Ffmpeg QSV backend uses >2x more GPU memory compared to VAAPI or MSDK
|Reported by:||eero-t||Owned by:|
|Blocking:||Reproduced by developer:||no|
|Analyzed by developer:||no|
Summary of the bug:
GPU accelerated Video transcoding can use GBs of RAM, but it's in DRI/GEM objects which don't show up anywhere, can't be limited, can't be swapped out, and can therefore easily cause OOM-kill havoc in the rest of the system.

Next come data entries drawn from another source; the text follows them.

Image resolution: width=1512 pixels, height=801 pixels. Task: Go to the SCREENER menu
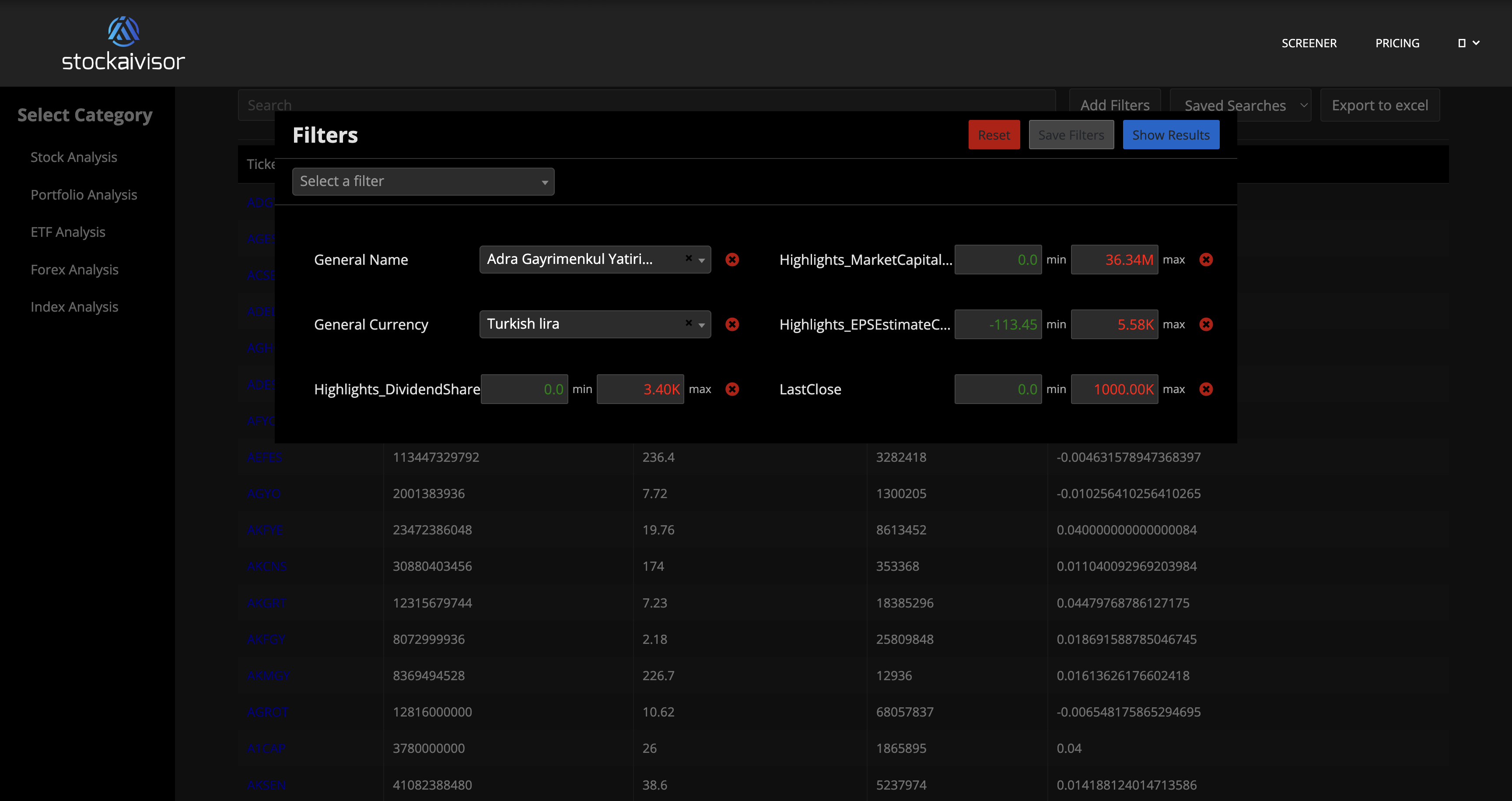[x=1308, y=43]
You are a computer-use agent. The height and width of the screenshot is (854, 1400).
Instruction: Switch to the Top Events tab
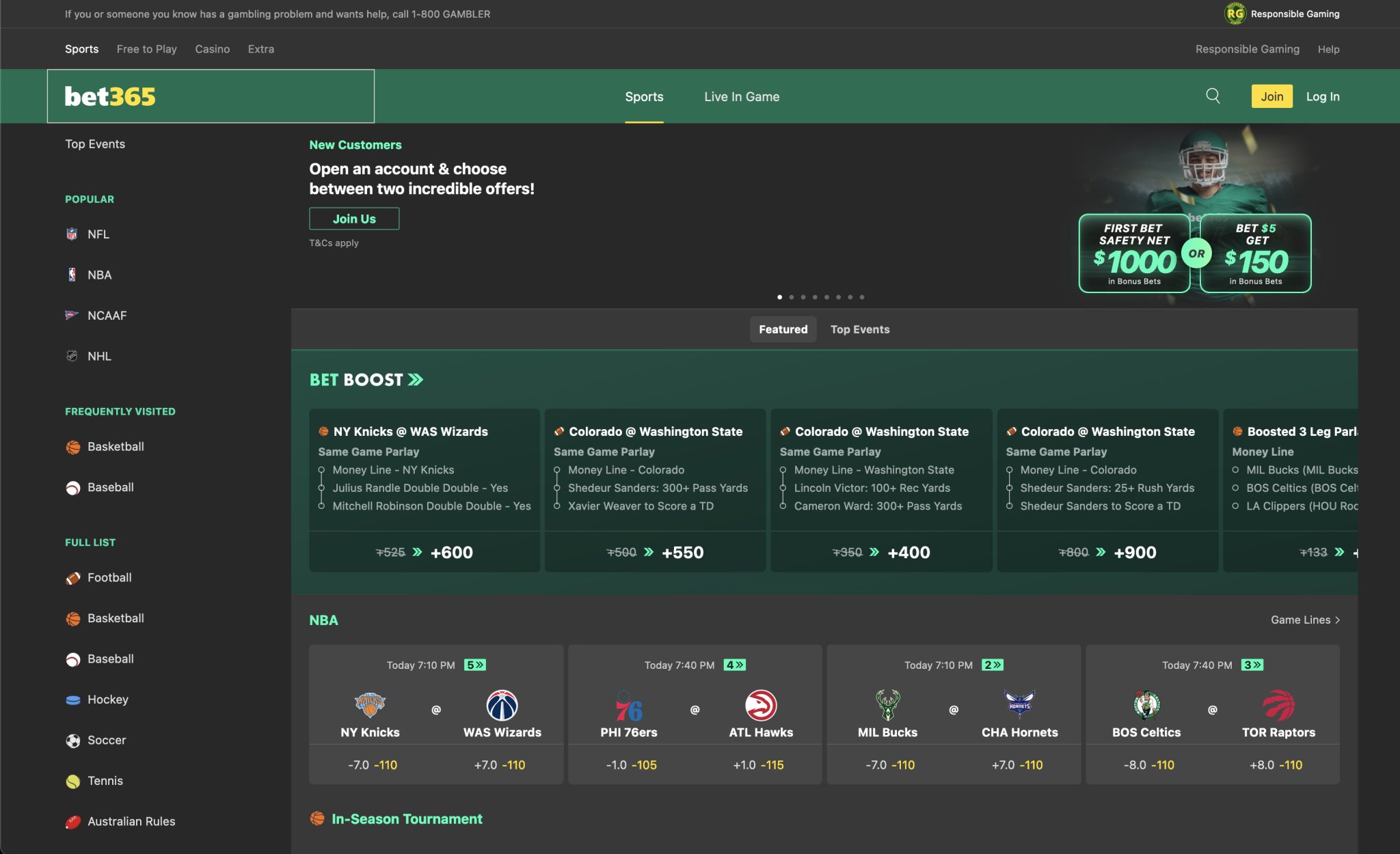coord(860,329)
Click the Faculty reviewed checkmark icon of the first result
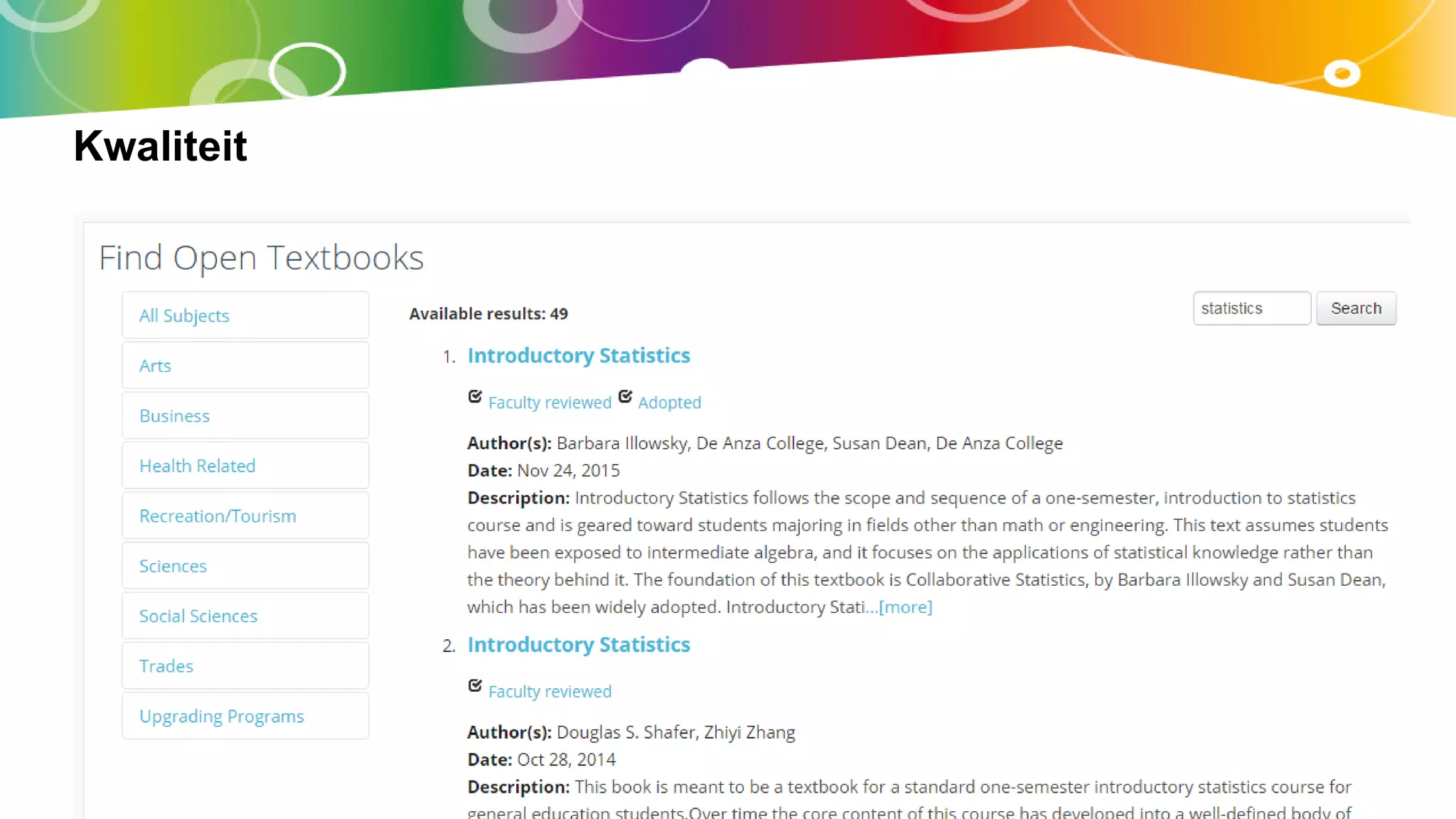This screenshot has height=819, width=1456. pyautogui.click(x=475, y=397)
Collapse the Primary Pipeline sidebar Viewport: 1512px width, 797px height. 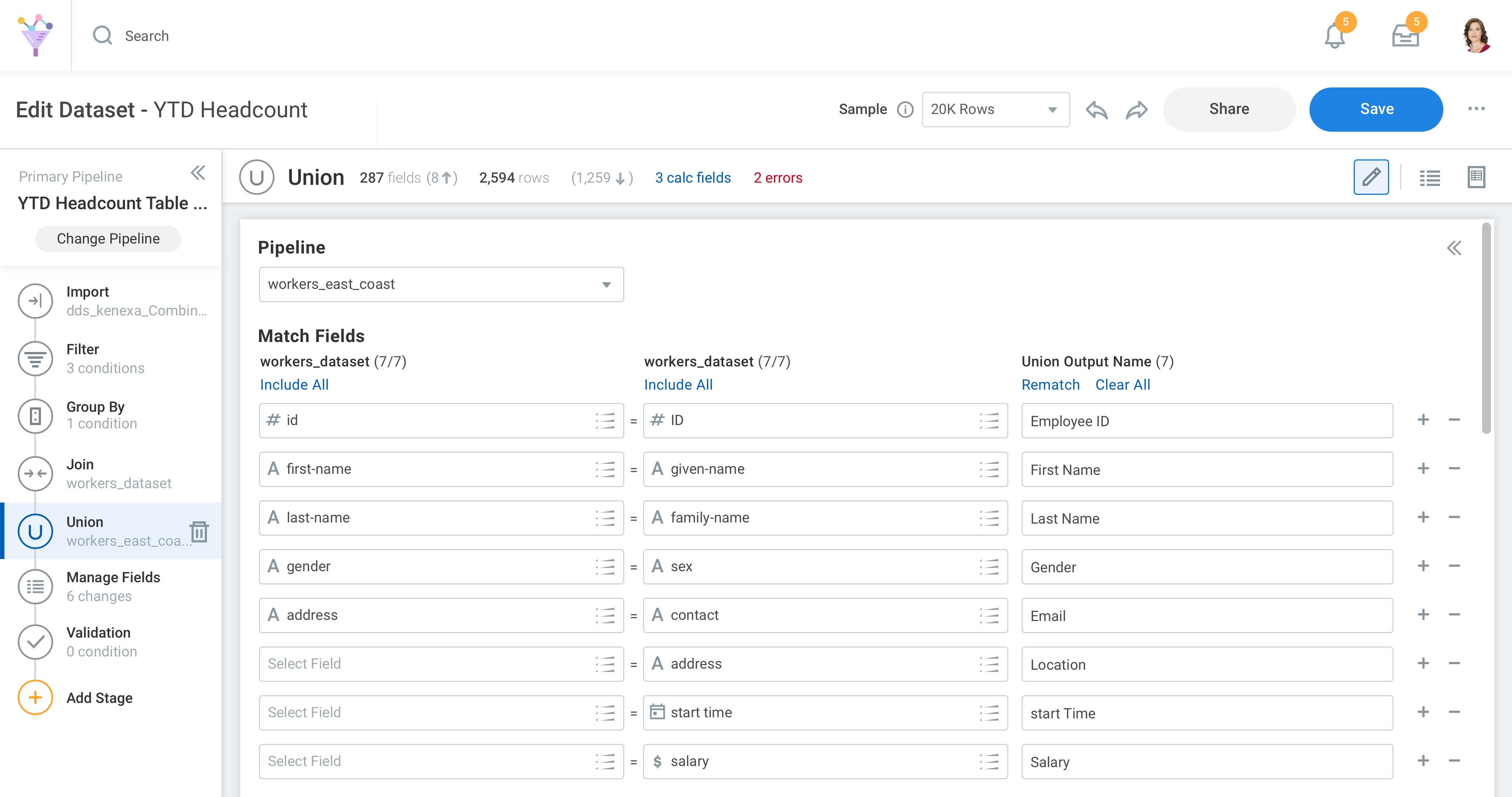[x=198, y=173]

FFmpeg QSV backend uses way too much of these resources.
How to reproduce:
- monitor GEM object usage
# watch cat /sys/kernel/debug/dri/0/i915_gem_objects
- Transcode with FFmpeg / QSV
$ LIBVA_DRIVER_NAME=iHD ffmpeg -hwaccel qsv -qsv_device /dev/dri/renderD128 -c:v hevc_qsv -i Netflix_FoodMarket_4096x2160_10bit_420_100mbs_600.h265 -c:v hevc_qsv -b:v 20M -async_depth 4 output.h265
- Transcode with MediaSDK sample app:
LIBVA_DRIVER_NAME=iHD $ sample_multi_transcode -i::h265 Netflix_FoodMarket_4096x2160_10bit_420_100mbs_600.h265 -o::h265 output.h265 -b 20000 -async 4 -hw
- Transcode with FFmpeg / VAAPI
$ LIBVA_DRIVER_NAME=iHD ffmpeg -hwaccel vaapi -vaapi_device /dev/dri/renderD128 -hwaccel_output_format vaapi -i Netflix_FoodMarket_4096x2160_10bit_420_100mbs_600.h265 -c:v hevc_vaapi -b:v 20M output.h265
- Both FFmpeg backends take about same amount of GPU resources as they do about the same thing, and that resource usage is reasonable
- Reasonable being along lines of some (tens of) frames for prediction i.e. 4K * 16-bit * frames = few hundreds of MBs
- VAAPI backend uses ~1.1GB of GEM resources
- QSV backend uses ~2.5GB of GEM resources, more than double
- MSDK app uses ~1.1GB of GEM resources like VAAPI backend, so the QSV backend issue doesn't seem to be due to MSDK
I tried playing with -async/-async_depth option, and I was able to raise MSDK app GEM object usage to 2.5GB with "-async 20" option, but even with "-async_depth 1" option QSV backend lowered only to 2.2GB of GEM objects, so it must be something else.